Why are some people still so fucking immature? Why do you insist on bringing down a person? Does it make you feel good to see a person degenerate to tears? Does it make you feel powerful to make a girl feel inferior compared to everyone else? Seriously, stop being so immature; it's time to grow up and stop being bullies. What if it was you? Would you like it if a bunch of people insult you every goddamn day? What makes you think you're perfect yourself? What gives you the right to degrade a person? Hm?

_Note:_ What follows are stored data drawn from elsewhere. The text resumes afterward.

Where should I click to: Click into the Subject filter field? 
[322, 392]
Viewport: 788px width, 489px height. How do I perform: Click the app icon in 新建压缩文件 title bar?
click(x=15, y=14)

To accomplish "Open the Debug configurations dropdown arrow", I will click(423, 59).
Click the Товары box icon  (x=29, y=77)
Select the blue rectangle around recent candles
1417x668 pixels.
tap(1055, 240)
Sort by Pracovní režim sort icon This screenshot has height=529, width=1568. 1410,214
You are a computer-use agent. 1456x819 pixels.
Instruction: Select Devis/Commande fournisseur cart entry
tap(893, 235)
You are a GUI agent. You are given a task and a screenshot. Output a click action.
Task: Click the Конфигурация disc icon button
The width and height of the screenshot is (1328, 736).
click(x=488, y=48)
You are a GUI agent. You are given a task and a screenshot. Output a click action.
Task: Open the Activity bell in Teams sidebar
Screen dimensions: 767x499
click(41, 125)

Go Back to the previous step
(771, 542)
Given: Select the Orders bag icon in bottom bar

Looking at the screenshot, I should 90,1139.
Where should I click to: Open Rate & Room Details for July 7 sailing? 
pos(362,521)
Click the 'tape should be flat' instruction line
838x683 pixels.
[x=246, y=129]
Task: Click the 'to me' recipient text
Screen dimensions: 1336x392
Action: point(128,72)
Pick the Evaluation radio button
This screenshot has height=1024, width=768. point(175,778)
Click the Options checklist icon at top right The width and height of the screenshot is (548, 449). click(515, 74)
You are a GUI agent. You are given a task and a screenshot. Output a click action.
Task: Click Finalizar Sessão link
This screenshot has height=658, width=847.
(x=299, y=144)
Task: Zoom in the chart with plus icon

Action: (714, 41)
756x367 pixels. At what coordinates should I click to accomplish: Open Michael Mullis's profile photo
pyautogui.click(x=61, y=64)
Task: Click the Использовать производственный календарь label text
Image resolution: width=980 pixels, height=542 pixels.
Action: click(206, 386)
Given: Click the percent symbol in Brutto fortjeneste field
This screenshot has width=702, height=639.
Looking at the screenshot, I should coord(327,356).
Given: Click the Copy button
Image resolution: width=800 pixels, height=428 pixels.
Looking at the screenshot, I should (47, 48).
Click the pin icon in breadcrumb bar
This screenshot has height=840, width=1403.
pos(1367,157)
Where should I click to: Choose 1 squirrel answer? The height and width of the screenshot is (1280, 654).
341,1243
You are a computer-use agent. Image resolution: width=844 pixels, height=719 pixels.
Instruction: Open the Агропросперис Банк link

When I was in P4, the reason why I sunk into depression was because my class and schoolmates laughed at me everyday; made fun of me and called me names. They isolated me from everyone else and made sure I ate recess alone. I remembered once I sat next to a girl in the canteen and she immediately screamed at me, "WHY ARE YOU SEATING NEXT TO ME?! I HATE YOU!" And everybody swiveled their heads to look at me. I was so fucking humiliated and I cried for days. I believed myself to be inferior. Ugly. Unwanted.
So I committed suicide (but I survived). I don't understand - do YOU want to be a reason why a girl died? Because you incessantly insulted her everyday? You're like, indirectly, a murderer. (NOTE: No, I'm not seeking for anyone's pity.) Think about it. Your words have more impact than you think. You are the reason why a girl feels worthless, useless, unneeded and insignificant. THAT MAKES YOU FEEL GOOD? Are you fucking SICK in the mind?
It doesn't matter if the girl ANNOYS you. So what if she annoys you? So you make it your mission to make her feel WORTHLESS? And if she has done something to offend you, then you also make it your mission to get revenge on her by making her hated by everyone? YOUR ACTIONS HAVE DIRE CONSEQUENCES. Don't be fucking retarded and think that you can go around saying whatever you want without anything happening to you. Or anything happening to that girl.
And you expect the girl to be fucking strong when you've always been shooting her down? BE REALISTIC, OKAY? It's hard to be able to defend yourself when you're not able to love yourself because you're being insulted 24/7. Do you have any fucking empathy? Or are you just that inhumane?